Est-il concevable que les salariés soient, d’une manière ou d’une autre, associés aux choix d’avenir en matière d’organisation et d’espace de travail ? Ils l’ont souvent été par le passé, mais sur un mode assez light – pour des choix de mobilier ou de couleur. N’y a-t-il pas dans l’implication des salariés un enjeu de performance ?

X.B. : La participation ou l’implication dans les choix d’aménagement ou de déménagement, je les ai généralement rencontrées sur un mode « cosmétique », pour ne pas dire à la limite du malhonnête. Il ne s’agissait pas d’implication, mais de préparation des esprits. Au risque d’être un peu cynique, je dirais que c’est une affaire de pouvoir. Dans ce type de changements, il y a ceux qui ont des ressources – les sociologues les appellent les « dominants » – et qui y trouvent des opportunités. Et puis il y a les autres, ceux qui ont moins de ressources. Pour ceux-là, les périodes de changement et de crise sont des moments de fragilisation. C’est vrai dans les bureaux comme dans l’industrie.

Quelque chose me rend malgré tout optimiste : le travail tertiaire exige que la conception du travail soit réalisée quasiment en même temps que la dispensation du service. Un service est toujours plus ou moins coproduit. Il faut être pertinent et efficace quand on est un travailleur de service. Bien sûr, certains sont très contraints, limités à l’exécution. Mais le service au sens fort, c’est la réponse à un besoin et la recherche de modifications favorables d’état ou d’environnement pour le bénéficiaire. Cela demande de l’intelligence, un certain niveau d’initiative et d’autonomie. Si l’on veut de la performance dans le travail de service, il faut créer les conditions d’un « engagement subjectif ». Cela milite en faveur d’une posture plus ouverte des entreprises, pour prendre les décisions avec le salarié et les partager, afin d’aller vers les meilleures conditions de travail et de vie au travail possible.

 

Quels sont les acteurs clés qui participent à la négociation et à la décision dans ce domaine ? Quels sont les équilibres ou déséquilibres à l’œuvre entre direction financière, direction immobilière, DRH et partenaires sociaux ? Comment s’effectuent les arbitrages ?

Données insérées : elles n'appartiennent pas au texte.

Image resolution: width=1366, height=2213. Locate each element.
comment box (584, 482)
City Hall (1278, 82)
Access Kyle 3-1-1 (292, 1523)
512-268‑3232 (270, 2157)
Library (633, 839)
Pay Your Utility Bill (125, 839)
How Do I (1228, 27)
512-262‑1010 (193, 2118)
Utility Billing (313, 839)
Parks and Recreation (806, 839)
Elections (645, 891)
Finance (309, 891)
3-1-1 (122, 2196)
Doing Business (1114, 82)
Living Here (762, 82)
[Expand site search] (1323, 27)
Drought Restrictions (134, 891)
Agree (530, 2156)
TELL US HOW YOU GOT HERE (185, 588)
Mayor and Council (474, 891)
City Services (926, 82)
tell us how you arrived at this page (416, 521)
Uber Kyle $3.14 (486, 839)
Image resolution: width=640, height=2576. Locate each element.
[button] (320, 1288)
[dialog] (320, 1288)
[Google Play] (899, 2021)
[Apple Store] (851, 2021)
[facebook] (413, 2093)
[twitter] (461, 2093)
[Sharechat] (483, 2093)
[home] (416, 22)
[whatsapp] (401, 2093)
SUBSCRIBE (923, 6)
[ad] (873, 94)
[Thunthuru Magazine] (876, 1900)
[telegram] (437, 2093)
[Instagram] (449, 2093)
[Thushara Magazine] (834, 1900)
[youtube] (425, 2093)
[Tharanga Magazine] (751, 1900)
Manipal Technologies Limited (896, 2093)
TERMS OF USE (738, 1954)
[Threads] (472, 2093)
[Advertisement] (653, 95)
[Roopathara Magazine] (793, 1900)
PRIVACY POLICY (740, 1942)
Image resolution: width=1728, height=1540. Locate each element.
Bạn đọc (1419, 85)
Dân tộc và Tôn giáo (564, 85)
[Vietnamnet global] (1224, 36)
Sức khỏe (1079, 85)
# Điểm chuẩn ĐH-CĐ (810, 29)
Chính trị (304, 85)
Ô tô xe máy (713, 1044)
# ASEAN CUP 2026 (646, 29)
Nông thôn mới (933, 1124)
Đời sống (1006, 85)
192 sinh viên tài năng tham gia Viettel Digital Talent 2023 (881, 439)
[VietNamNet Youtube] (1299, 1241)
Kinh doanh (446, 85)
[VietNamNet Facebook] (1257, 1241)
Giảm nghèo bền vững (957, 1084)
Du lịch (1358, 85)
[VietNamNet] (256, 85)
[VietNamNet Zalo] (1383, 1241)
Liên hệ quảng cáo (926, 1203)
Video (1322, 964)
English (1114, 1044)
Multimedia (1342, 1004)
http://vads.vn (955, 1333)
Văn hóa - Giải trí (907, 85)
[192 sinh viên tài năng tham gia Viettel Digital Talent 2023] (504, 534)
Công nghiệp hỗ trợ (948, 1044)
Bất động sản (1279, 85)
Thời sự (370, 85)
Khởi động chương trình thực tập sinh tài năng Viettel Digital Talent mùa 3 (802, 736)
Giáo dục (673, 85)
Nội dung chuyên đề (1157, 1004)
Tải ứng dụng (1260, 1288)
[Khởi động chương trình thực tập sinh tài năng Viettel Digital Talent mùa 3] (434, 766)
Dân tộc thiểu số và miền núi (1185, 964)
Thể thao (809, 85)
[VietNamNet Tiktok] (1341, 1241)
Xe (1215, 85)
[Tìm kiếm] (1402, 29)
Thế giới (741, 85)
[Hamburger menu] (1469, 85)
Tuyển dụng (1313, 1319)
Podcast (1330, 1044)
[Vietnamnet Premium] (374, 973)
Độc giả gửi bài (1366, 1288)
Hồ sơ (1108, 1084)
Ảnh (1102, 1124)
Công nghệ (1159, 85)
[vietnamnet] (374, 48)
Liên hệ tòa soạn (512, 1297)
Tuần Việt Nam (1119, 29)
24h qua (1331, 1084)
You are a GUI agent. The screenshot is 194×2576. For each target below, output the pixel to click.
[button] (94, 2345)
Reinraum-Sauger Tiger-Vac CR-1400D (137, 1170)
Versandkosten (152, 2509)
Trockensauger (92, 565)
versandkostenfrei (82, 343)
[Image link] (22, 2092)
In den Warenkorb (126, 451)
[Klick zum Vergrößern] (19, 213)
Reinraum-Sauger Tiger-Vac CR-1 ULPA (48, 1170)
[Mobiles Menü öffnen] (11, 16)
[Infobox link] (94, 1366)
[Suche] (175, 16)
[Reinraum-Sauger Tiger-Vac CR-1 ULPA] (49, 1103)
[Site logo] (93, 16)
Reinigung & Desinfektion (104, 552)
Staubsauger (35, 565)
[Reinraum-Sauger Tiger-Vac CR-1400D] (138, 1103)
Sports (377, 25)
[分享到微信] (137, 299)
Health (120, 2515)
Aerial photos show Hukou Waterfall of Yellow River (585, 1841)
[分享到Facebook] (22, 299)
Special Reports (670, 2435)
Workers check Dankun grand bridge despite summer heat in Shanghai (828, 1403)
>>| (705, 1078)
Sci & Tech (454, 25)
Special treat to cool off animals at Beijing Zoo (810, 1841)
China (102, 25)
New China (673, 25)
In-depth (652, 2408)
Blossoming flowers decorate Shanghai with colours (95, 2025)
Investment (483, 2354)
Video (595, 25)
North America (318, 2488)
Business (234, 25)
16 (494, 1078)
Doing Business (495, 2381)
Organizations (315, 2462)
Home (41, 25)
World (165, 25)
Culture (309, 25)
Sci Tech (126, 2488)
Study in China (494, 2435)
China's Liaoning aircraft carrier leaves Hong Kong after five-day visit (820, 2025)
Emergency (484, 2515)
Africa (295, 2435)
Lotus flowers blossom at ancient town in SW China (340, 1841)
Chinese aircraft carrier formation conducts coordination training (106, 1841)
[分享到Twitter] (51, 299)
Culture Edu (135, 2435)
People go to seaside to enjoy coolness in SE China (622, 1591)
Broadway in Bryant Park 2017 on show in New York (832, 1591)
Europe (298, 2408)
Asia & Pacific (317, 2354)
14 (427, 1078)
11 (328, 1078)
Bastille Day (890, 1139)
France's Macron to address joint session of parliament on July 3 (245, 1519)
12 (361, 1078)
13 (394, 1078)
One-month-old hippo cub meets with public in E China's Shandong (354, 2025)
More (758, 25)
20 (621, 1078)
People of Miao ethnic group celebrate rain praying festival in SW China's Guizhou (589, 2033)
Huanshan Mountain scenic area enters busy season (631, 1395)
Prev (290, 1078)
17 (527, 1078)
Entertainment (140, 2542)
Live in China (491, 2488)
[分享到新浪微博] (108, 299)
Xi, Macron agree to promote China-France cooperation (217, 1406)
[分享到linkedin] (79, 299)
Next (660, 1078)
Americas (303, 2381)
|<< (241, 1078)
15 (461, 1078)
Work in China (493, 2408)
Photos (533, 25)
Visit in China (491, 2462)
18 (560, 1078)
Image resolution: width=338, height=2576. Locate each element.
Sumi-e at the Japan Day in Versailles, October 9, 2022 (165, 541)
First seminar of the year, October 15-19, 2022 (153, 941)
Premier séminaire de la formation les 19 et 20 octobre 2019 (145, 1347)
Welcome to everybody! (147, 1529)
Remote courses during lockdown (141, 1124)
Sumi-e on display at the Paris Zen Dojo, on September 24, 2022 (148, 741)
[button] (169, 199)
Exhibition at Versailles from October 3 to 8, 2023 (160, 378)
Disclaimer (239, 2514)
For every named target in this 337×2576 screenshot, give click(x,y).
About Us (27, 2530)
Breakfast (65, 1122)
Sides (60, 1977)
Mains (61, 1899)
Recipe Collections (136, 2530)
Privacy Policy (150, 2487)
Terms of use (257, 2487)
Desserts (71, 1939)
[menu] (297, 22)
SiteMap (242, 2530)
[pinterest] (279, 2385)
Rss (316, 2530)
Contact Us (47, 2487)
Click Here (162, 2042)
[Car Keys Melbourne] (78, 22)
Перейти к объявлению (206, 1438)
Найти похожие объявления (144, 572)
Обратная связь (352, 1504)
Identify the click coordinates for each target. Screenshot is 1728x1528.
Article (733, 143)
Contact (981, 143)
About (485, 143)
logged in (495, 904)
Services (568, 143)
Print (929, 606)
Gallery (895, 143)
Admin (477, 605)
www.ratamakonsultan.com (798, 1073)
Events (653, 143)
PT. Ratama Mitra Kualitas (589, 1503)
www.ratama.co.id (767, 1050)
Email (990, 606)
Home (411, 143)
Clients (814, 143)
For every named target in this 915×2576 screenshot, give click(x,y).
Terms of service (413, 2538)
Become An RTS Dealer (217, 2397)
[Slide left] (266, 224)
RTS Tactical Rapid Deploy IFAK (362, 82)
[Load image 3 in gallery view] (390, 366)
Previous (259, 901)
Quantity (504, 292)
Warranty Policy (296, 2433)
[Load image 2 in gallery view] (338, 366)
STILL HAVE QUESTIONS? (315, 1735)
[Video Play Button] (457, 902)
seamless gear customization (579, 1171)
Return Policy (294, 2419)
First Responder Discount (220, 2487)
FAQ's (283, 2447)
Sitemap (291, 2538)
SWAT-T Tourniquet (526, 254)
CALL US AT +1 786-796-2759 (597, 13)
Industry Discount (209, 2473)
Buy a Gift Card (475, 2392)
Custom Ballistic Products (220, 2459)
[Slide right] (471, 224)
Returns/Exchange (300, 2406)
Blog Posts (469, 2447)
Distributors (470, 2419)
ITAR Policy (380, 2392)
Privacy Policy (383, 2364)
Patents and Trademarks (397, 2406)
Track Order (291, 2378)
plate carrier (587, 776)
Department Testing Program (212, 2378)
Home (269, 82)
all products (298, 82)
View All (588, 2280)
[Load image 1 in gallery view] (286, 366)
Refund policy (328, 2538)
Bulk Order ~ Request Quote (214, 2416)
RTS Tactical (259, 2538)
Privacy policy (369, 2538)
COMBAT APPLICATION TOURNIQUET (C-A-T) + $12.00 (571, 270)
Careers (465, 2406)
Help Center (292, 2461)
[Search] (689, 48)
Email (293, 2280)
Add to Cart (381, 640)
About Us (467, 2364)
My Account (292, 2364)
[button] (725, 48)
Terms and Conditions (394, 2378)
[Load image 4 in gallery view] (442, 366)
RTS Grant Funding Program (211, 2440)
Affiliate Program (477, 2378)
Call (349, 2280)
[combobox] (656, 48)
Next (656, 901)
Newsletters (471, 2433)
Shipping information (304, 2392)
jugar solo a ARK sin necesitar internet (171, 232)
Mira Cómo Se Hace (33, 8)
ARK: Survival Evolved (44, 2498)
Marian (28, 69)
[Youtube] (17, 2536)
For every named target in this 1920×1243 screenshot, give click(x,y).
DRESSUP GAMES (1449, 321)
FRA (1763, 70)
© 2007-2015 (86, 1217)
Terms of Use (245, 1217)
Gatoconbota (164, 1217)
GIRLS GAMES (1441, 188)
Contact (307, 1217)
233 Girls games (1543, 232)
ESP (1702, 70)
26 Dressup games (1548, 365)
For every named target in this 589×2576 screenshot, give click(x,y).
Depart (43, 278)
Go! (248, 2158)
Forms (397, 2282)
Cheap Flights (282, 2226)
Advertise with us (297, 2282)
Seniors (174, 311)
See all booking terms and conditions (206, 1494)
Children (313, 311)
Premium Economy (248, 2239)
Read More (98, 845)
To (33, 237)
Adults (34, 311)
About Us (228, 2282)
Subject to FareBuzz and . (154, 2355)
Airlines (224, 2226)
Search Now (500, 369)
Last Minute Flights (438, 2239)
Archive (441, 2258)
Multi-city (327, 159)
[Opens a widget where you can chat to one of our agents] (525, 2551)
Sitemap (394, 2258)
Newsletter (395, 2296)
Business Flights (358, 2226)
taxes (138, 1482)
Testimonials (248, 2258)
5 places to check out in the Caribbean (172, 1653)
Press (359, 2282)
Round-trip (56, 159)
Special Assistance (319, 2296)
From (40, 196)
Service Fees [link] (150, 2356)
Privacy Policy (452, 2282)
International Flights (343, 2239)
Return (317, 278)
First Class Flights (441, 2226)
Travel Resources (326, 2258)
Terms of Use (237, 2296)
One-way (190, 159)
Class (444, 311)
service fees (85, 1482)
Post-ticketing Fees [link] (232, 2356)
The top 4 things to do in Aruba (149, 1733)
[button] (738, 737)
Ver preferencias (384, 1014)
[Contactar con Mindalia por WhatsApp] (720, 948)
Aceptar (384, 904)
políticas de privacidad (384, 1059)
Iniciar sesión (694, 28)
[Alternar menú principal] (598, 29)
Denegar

X.B. : La réalité varie d’une entreprise à l’autre. En général, je vois assez peu les fonctions RH. Est-ce un problème de compétences ou de niveau d’intervention ? Je ne sais pas le dire. Pour qu’une fonction RH soit forte, il faut sans doute qu’elle soit portée par une politique de direction générale. Or, nombre de DRH sont condamnés à la mise en œuvre de processus de gestion, tout en étant mal dotés en politique qui leur permettrait d’avoir véritablement une influence sur des choix d’aménagement. Par ailleurs, je vois émerger des « directeurs de l’environnement du travail » – nouvelle appellation pour les responsables des services généraux. Quelques-uns sont devenus des patrons de services fonctionnels d’autant plus puissants qu’il y a une concentration des contrats sur lesquels ils ont la main.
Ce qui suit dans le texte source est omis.